It was a prayer that in the coming weeks with my sister’s wedding, and Valentine’s day, and whatever else may happen, I would sense God’s love in a special way and take comfort in knowing He is love.

It’s perhaps the most basic of our beliefs as followers of Jesus: that God is love and that He loves us.
Having grown up in the church, and now teaching in kids’ ministry at my church, I’ve heard this truth taught early in song: Jesus loves me, this I know; and in memorized Bible verses: For God so loved the world… (Jn. 3:16)

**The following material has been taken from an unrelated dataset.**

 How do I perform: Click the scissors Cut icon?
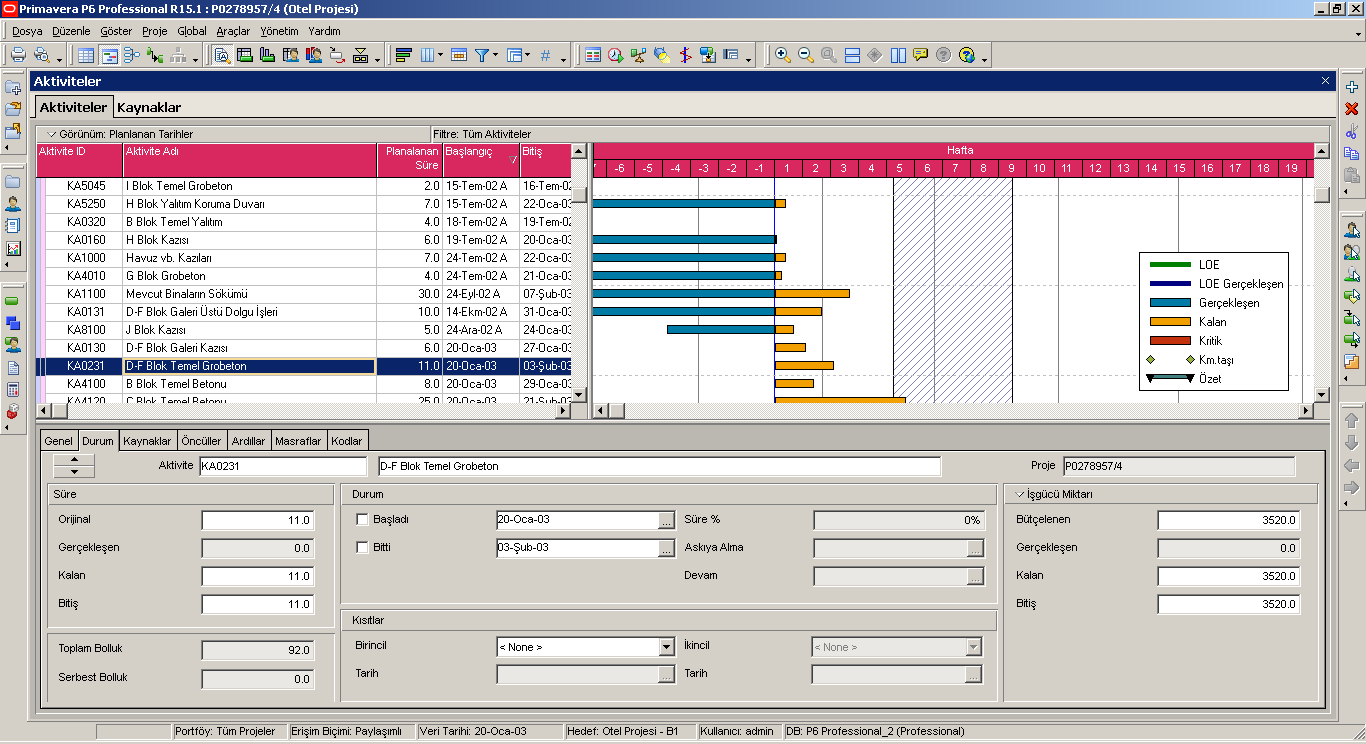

It’s perhaps the most basic of our beliefs, yet so often we need to be reminded that, as another friend once titled one of her sermons, God loves you a lot!

I don’t know about you, but I often find myself operating not from a place of secureness in God’s love for me, but from a place of insecurity about my lovableness.

So as I worry about what others might think of me, as I fear disappointing the people in my life with any unmet expectations, as I hold back from being vulnerably myself, as I strive to correct and compensate for my flaws with perfectionism, I’m trying to banish the doubts of my belovedness by proving myself worthy of love.​

And this doubt that we’re loved and lovable can be not just in our relationships with other people, but also in our relationship with God Himself. Would one mistake too many cause Him to withdraw His love from me? Am I doing enough good things to earn His love, keep His love, repay His love? Is doing enough good things even enough, or am I just hopelessly, inherently, worthlessly unloveable? And even if God does love me, perhaps His love is more of a tolerance, and not an actual liking and delighting in me?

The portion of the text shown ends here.